(Given information):
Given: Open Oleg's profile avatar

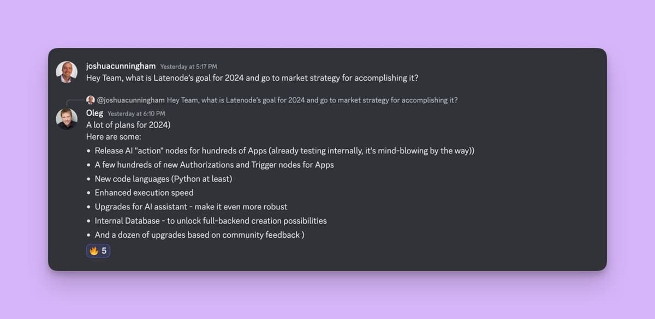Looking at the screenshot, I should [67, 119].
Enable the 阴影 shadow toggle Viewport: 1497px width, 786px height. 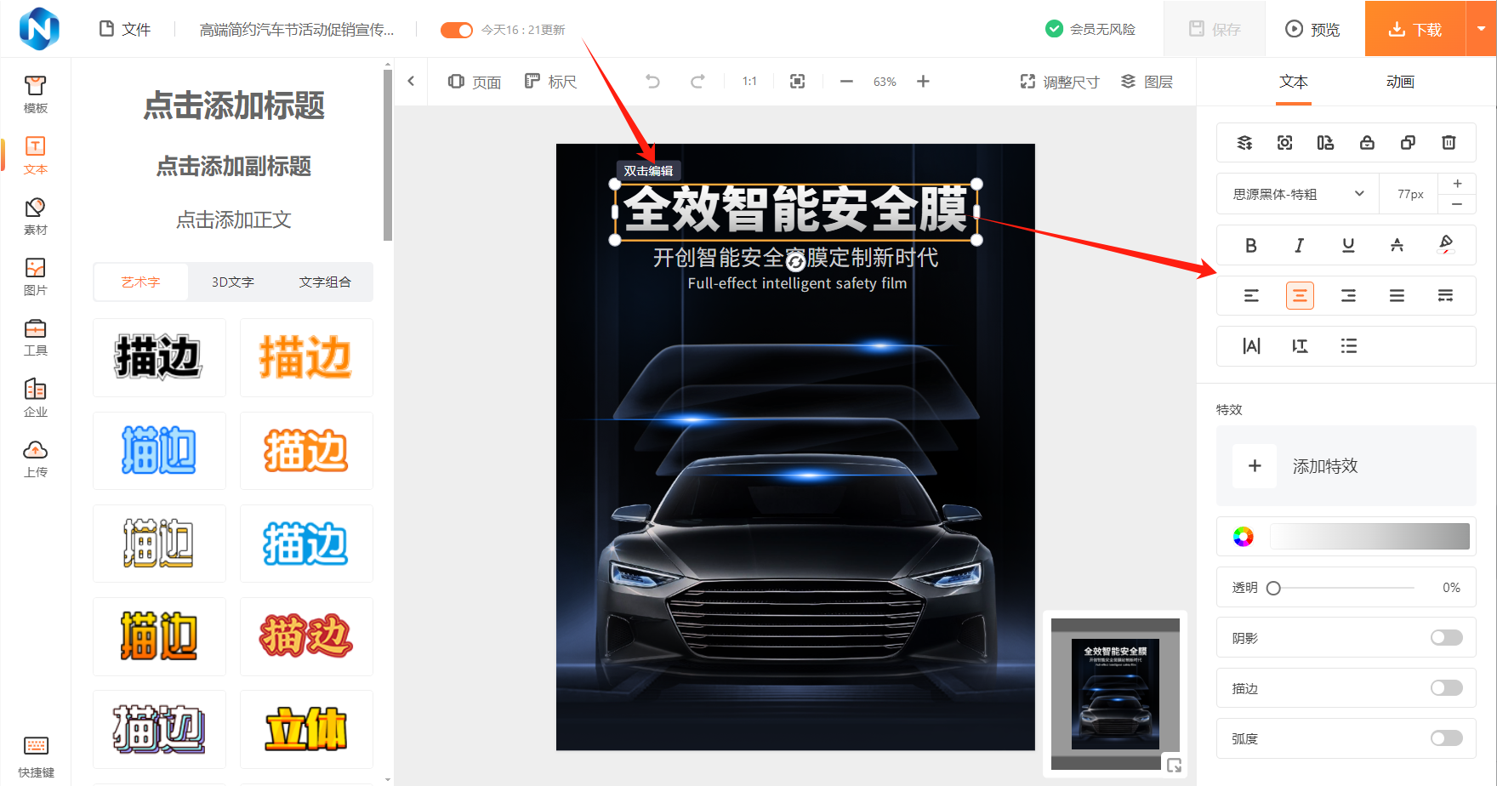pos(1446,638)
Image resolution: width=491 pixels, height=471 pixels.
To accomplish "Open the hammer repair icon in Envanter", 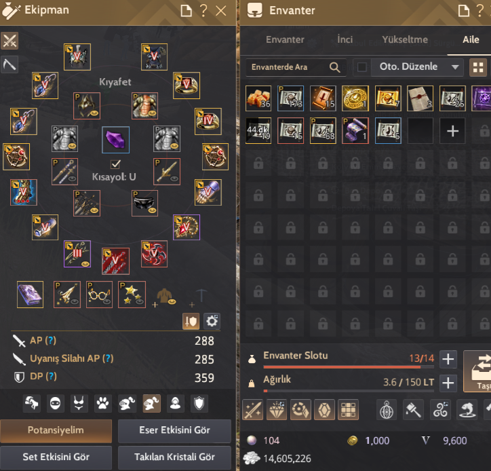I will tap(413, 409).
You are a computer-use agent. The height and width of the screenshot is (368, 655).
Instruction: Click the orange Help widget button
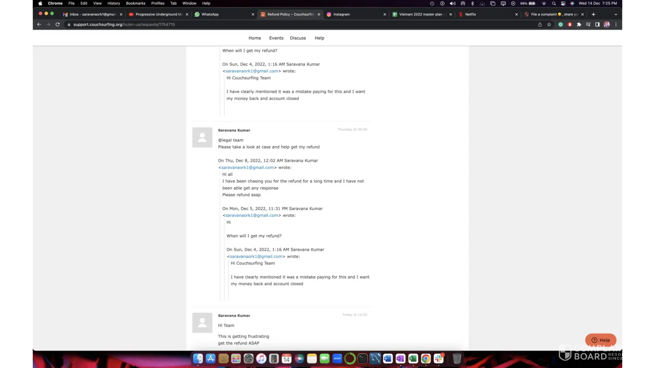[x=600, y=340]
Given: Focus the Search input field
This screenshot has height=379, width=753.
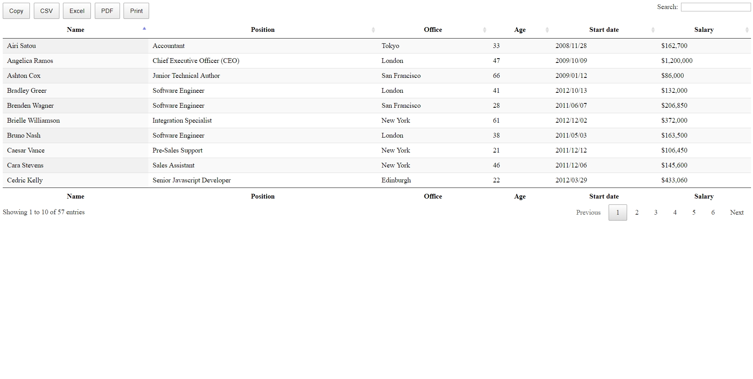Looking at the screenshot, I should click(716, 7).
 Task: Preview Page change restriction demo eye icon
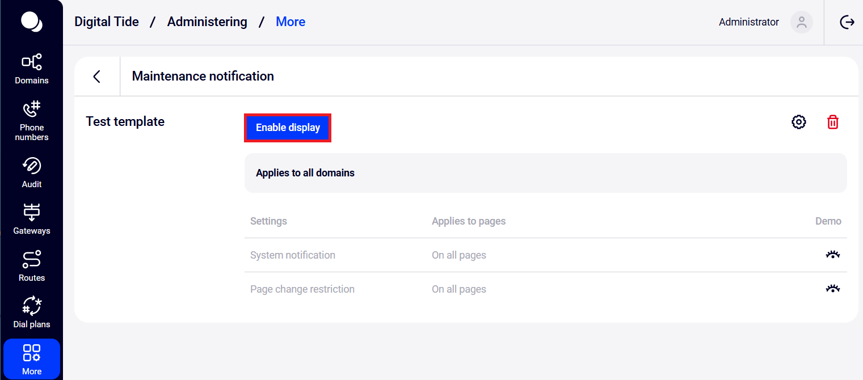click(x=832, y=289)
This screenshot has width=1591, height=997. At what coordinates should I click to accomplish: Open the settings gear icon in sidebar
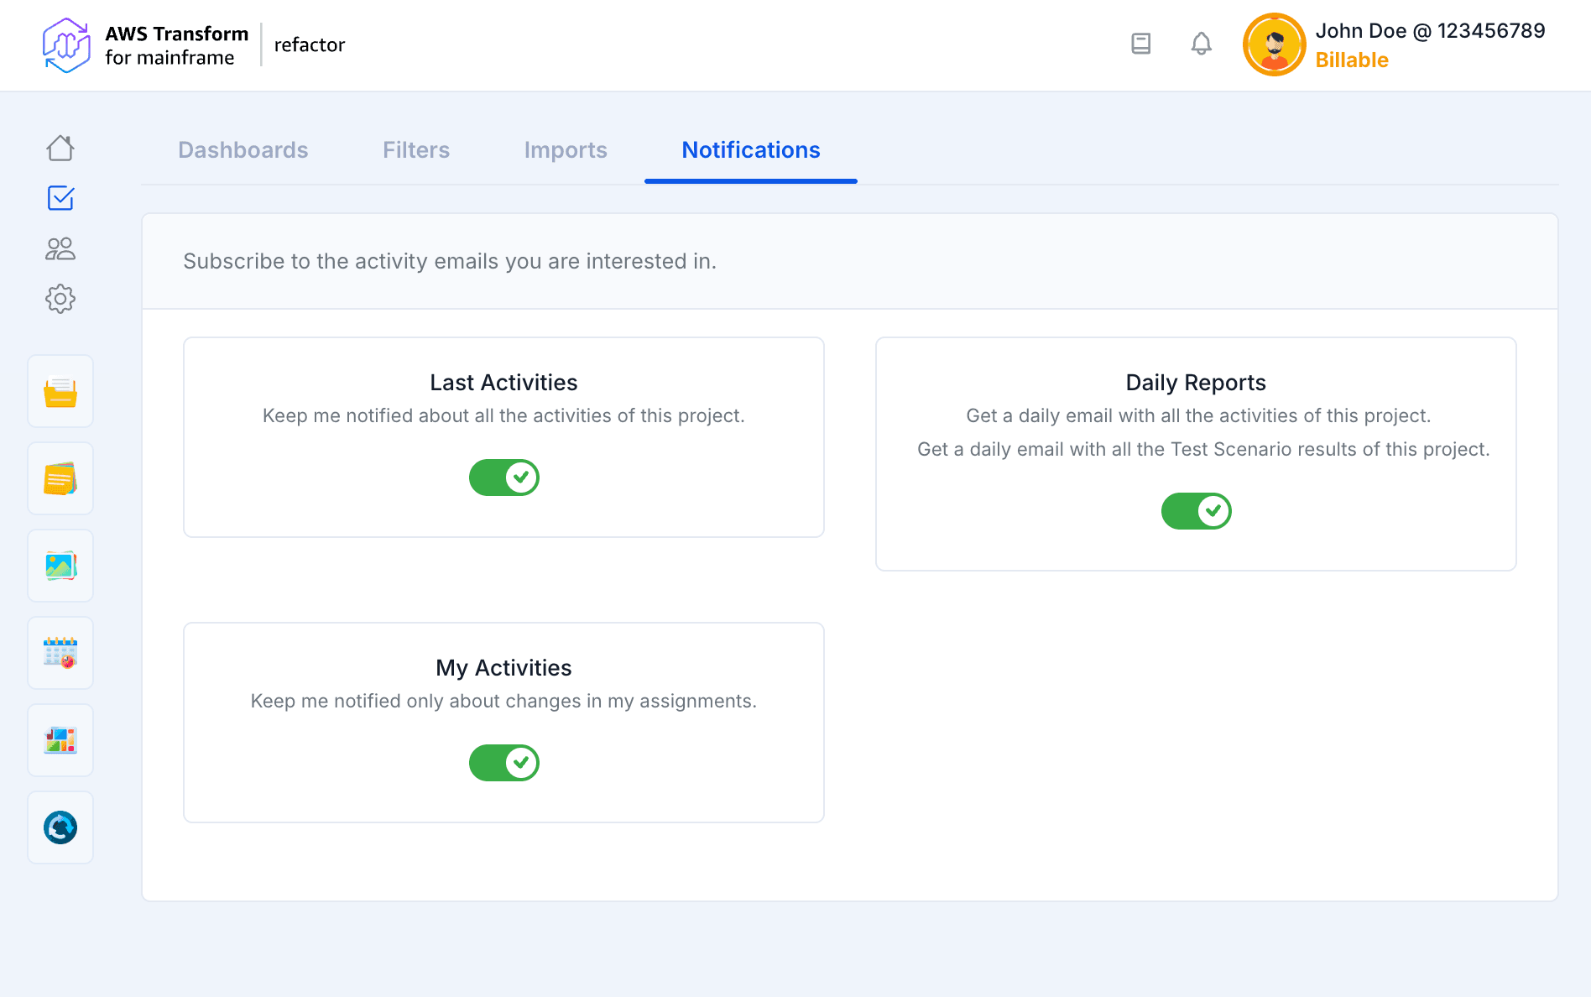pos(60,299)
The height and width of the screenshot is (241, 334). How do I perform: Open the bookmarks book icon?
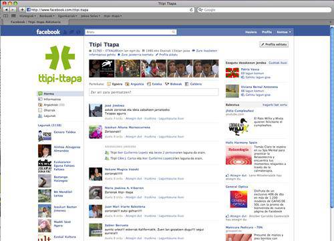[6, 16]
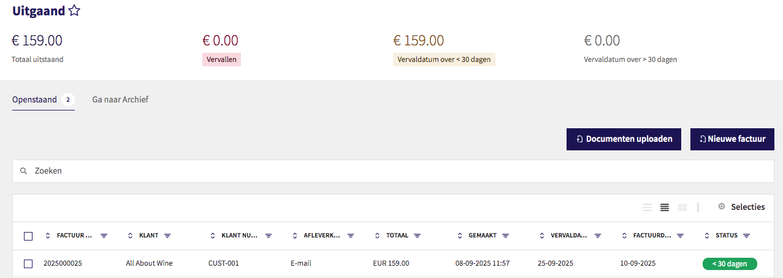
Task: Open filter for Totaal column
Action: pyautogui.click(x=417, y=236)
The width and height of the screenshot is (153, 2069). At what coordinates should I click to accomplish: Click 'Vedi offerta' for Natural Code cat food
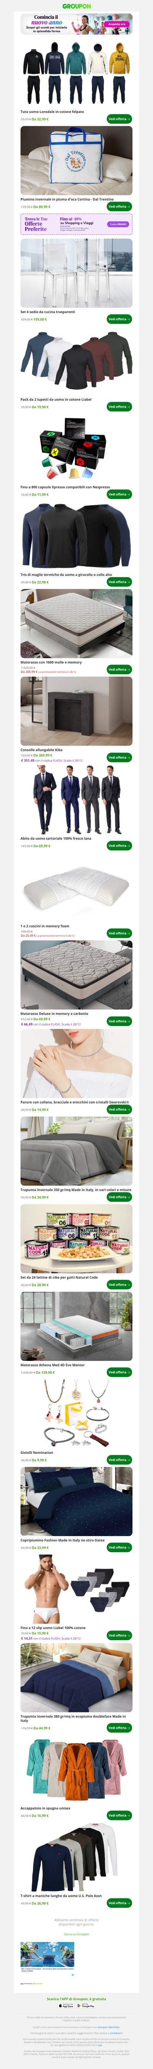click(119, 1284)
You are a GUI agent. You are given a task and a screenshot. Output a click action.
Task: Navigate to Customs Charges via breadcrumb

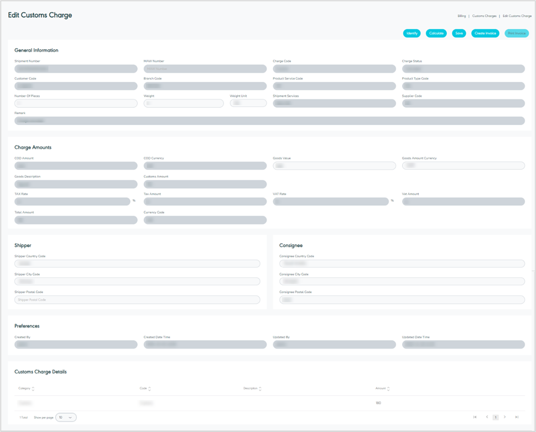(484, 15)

(Task description): In the copy you return, include exactly the lines from the one containing "Task: Preview Page" through the final line of the listing, and no pictures.

(Expected output):
 Task: Preview Page change restriction demo eye icon
click(x=832, y=289)
This screenshot has width=1591, height=997. At what coordinates should I click to accomplish: Open the settings gear icon in sidebar
pos(60,299)
The height and width of the screenshot is (241, 334). How do I perform: Open the bookmarks book icon?
[6, 16]
Task: Open filter for Totaal column
Action: pyautogui.click(x=417, y=236)
The width and height of the screenshot is (153, 2069). At what coordinates should I click to accomplish: Click 'Vedi offerta' for Natural Code cat food
click(119, 1284)
You are a GUI agent. You are given a task and a screenshot. Output a click action.
Task: Navigate to Customs Charges via breadcrumb

(484, 15)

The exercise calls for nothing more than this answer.